Neha Patil (Editor)

AOMedia Video 1

Updated on
Edit
Like
Comment
Share on FacebookTweet on TwitterShare on LinkedInShare on Reddit

AOMedia Video 1 (AV1) is an open, royalty-free video coding format designed for video transmissions over the Internet. It is being developed by the Alliance for Open Media (AOMedia), a consortium of leading firms from the semiconductor industry, video on demand providers, and web browser developers, founded in 2015. It is the primary contender for standardisation by the video standard working group NetVC of the Internet Engineering Task Force (IETF). The group has put together a list of criteria to be met by the new video standard. It is meant to replace Google's VP9 and compete with HEVC/H.265 from the Moving Picture Experts Group.

Contents

AV1 can be used together with the audio format Opus in a future version of the WebM format for HTML5 web video and WebRTC.

Features

The main distinguishing feature is its royalty-free (patent) licensing terms that set it apart, notably from its main competitor HEVC with its complicated and costly software patent licensing situation. Whether it can be convincingly argued that it does not infringe on patents of competing companies is seen as crucial for the chances for widespread adoption. Under patent rules adopted from the World Wide Web Consortium (W3C), technology contributors license their AV1-connected patents to anyone, anywhere, anytime based on reciprocity, i.e. as long as the user on his part doesn't engage in patent litigations.

It aims for state of the art performance with a noticeable compression efficiency advantage at only slightly increased coding complexity. The efficiency goal is 25% improvement over HEVC. At the beginning of June 2016 its performance was already comparable to HEVC as measured using the objective metric PSNR-HVS-M.

It is specifically designed for real-time applications (especially WebRTC) and higher resolutions (wider color gamuts, higher frame rates, UHD) than typical usage scenarios of the current generation (H.264) of video formats where it is expected to achieve its biggest efficiency gains. It is therefore planned to support the color space from ITU-R Recommendation BT.2020 and 10 and 12 bits of precision per color component.

Technology

AV1 is a traditional block-based frequency transform format featuring new techniques taken from several experimental formats that are testing technology for a next-generation format after HEVC and VP9. Based on Google's experimental VP9 evolution project VP10, it will incorporate additional techniques developed in Xiph's/Mozilla's Daala and Cisco's Thor.

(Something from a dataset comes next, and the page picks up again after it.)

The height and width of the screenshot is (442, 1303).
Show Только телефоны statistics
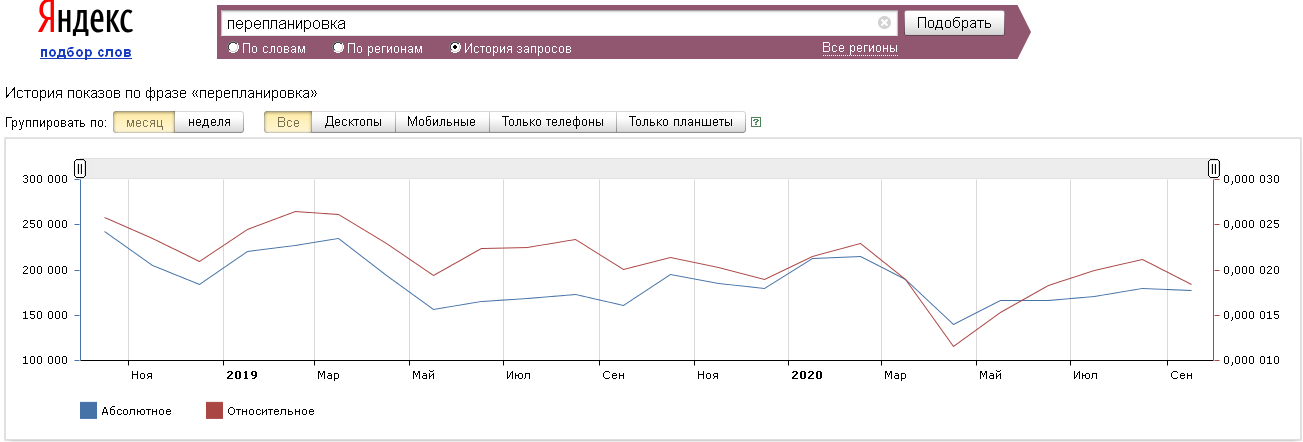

Doing internal processing in higher precision (10 or 12 bits per sample) leads to compression improvement due to smaller rounding errors in reference imagery. For intra prediction, there are more (than 8) angles for directional prediction and weighted filters for per-pixel extrapolation. Temporal prediction can use more references. Prediction can happen for bigger units (≤128×128) and they can be subpartitioned in more ways. Predictions can be combined in more advanced ways (than a uniform average) in a block, including smooth and sharp gradients in different directions. This allows either inter-inter or inter-intra predictions to be combined in the same block. Conventional scalar quantisation with binary arithmetic coding is currently used, inherited from VP9, but experiments are ongoing to investigate other systems including mutisymbol coding, and Perceptual Vector Quantization from Daala. Asymmetric Numeral Systems coding is being considered for the entropy coding phase. For the in-loop filtering step it has a deblocking filter and experimental deringing filters from both Thor and Daala.

The Alliance publishes a reference implementation written in C and assembly language (aomenc, aomdec) as free software under the terms of the BSD 2-Clause License.

History

The first official announcement of the project came with the press release on the formation of the Alliance. The growing usage of its predecessor VP9 is attributed to confidence in the Alliance and (the development of) AV1 as well as the pricey and complicated licensing situation of MPEG's competitor HEVC.

The roots of the project precede the Alliance, however. Individual contributors started experimental technology platforms years before: Daala already published code in 2010, VP10 was announced on September 12, 2014, and Thor was published on August 11, 2015. The first version 0.1.0 of the AV1 reference codec was published on April 7, 2016.

The bitstream format is projected to be frozen in Q4 of 2017. First compatible hardware components are expected to become available within 12 months after that.

Adoption

Most browsers, with two major exceptions (Internet Explorer and Safari, see HTML5 video § browser support), already support AV1's predecessor VP9 and associated WebM and Opus formats that will continue to be used with AV1.

Video streaming service YouTube declared intent to transition to the new format as fast as possible, starting with highest resolutions within six months after the finalization of the bitstream format.

Companies from within the Alliance (AMD, ARM, Intel, Nvidia) are working on hardware support for decoding and encoding AV1.